The Monetary Authority of Singapore (MAS) plans to trial tokenized banknotes settled with the central bank’s wholesale digital currency (CBDC) as the next phase of integrating blockchain-based finance into its economy.
Singapore’s central bank is also preparing a bill for a stablecoin regulatory regime, MAS managing director Chia Der Jiun said at the Singapore Fintech Festival on Thursday.
“If tokenized transactions are to scale globally, then these settlement assets must be no less robust and secure,” Der Jiun said. “At the current stage, market participants are experimenting with different settlement assets for different use cases.”
Tokenization refers to the representation of real-world assets (RWA), such as bonds or stocks, as digital tokens that can be bought and sold on blockchains.
Der Jiun described how tokenized bank liabilities benefit from current regulatory requirements that “support the stability of value and uniqueness of money,” which the central bank plans to test through wholesale CBDC-backed tokenized government debt.

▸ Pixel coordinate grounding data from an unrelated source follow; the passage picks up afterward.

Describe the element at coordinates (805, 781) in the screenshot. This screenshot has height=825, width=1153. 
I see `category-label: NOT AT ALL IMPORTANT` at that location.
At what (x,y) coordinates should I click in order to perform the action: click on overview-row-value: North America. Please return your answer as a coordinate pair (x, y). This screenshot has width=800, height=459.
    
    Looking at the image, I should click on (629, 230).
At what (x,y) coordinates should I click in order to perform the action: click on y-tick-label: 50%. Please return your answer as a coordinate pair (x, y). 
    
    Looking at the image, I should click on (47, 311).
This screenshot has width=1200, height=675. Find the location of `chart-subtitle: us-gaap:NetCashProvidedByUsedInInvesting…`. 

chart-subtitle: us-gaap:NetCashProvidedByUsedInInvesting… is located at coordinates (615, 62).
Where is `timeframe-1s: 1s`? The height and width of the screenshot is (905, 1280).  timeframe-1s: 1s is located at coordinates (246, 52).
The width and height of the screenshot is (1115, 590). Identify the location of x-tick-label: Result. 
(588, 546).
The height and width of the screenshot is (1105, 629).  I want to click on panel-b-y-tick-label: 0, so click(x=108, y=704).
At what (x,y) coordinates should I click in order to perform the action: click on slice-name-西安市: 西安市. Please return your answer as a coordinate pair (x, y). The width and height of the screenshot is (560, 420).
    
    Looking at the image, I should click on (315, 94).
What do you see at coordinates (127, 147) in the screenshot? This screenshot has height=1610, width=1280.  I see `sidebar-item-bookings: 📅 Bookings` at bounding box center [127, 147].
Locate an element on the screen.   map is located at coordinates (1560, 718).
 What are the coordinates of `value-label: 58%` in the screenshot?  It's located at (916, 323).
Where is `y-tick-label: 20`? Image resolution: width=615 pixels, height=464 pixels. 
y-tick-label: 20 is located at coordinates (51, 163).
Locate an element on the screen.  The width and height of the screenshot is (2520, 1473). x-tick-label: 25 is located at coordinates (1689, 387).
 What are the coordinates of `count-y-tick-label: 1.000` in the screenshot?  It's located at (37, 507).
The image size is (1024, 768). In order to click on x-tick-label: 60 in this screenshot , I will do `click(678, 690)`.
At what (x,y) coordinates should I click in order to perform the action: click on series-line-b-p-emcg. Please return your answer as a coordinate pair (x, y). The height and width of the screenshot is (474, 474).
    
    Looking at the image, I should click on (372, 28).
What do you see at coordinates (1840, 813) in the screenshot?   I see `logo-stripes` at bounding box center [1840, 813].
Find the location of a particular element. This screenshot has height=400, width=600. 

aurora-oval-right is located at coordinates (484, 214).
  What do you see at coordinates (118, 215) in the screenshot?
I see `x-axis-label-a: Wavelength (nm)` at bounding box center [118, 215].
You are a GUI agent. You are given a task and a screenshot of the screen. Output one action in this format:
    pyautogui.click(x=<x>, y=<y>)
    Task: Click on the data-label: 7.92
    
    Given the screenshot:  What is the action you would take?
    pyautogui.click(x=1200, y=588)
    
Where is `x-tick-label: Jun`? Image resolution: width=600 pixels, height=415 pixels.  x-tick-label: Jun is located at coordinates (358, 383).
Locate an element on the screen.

A wholesale CBDC is a digital form of fiat currency used by financial institutions to settle high-value transactions. It differs from a retail CBDC, which the public would use as a digital form of cash.
The MAS sees a wholesale CBDC as an anchor for a system where privately settled assets are used for different market needs.
“If some regulated stablecoins become systemic, regulatory frameworks will need to be further strengthened,” Der Jiun added.
To this end, he said, the draft MAS stablecoin regulatory regime will prioritize strong reserve support and exchange reliability.
Among central banks, MAS has been at the forefront of developing a regulated regime for tokenization and digital assets as a means of settlement. Project Guardian, which dates back to 2022, is a MAS-led effort to test tokenization use cases in areas such as foreign exchange and fixed income to achieve near-instant settlement with fewer intermediaries.